You are viewing a plain text version of this content. The canonical link for it is here.
Posted to commits@impala.apache.org by ta...@apache.org on 2016/05/13 06:09:39 UTC

[08/10] incubator-impala git commit: IMPALA-3311: fix string data coming out of aggs in subplans

IMPALA-3311: fix string data coming out of aggs in subplans

The problem: varlen data (e.g. strings) produced by aggregations is
freed by FreeLocalAllocations() after passing up the output
batch.

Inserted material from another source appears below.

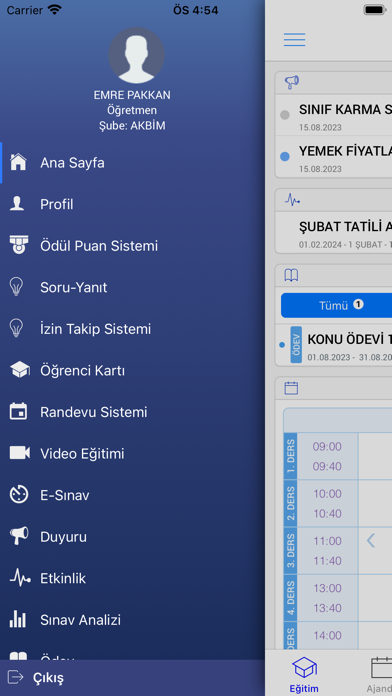The height and width of the screenshot is (696, 392).
Task: Tap the bar chart icon for Sınav Analizi
Action: pos(18,619)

This works for streaming operators or blocking operators that
copy their input, but results in memory corruption when the output
reaches non-copying blocking operators, e.g. SubplanNode and
NestedLoopJoinNode.

The fix: this patch makes the PartitionedAggregationNode copy out
produced string data if the node is in a subplan. Otherwise it calls
MarkNeedsToReturn() on the output batch. Marking the batch would work
in the subplan case as well, but would likely be less efficient since
it would result in many small batches coming out of the subplan.

The patch includes a test case. However, this test only exposes the
problem with an ASAN build and the --disable_mem_pools flag, which we
don't currently have automated testing for.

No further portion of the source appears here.